━━━ Extracted records ━━━

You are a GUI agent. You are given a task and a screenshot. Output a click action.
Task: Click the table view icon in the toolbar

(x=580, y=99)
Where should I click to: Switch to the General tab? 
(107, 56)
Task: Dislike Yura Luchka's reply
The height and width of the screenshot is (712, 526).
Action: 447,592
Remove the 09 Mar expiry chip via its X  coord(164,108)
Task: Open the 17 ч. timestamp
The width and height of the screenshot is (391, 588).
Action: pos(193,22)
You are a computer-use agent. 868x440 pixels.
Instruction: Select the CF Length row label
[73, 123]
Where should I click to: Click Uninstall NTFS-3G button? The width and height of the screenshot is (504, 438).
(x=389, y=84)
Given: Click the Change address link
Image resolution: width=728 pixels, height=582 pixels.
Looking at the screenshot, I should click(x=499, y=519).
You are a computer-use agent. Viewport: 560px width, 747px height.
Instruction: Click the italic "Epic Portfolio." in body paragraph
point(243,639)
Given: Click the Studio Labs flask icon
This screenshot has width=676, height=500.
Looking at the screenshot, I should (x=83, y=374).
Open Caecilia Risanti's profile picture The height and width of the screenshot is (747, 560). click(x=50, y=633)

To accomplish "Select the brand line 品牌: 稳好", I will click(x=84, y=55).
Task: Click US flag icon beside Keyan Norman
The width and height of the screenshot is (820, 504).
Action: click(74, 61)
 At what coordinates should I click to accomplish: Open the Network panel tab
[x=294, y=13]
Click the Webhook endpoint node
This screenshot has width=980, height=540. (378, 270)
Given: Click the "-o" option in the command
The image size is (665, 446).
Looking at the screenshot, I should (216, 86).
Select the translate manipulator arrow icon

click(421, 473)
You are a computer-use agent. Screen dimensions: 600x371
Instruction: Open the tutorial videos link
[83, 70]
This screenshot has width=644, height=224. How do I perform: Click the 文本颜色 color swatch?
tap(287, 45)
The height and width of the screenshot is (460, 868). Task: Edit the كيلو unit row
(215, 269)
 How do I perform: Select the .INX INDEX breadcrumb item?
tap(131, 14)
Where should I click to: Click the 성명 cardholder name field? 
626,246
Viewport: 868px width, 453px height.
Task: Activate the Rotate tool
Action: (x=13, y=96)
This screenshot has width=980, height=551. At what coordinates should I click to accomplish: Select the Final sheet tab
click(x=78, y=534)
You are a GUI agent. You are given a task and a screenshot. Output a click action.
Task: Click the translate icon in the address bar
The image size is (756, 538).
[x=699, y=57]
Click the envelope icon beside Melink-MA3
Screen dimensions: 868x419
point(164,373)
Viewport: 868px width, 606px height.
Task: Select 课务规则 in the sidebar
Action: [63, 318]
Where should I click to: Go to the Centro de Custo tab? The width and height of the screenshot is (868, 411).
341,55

━━━

◆ Activity: Write out, exactly as they appear, the lines from the one containing "The image size is (756, 538)." through the last line of the records above, both included, and nothing more.

◆ Response:
The image size is (756, 538).
[x=699, y=57]
Click the envelope icon beside Melink-MA3
Screen dimensions: 868x419
point(164,373)
Viewport: 868px width, 606px height.
Task: Select 课务规则 in the sidebar
Action: [63, 318]
Where should I click to: Go to the Centro de Custo tab? The width and height of the screenshot is (868, 411).
341,55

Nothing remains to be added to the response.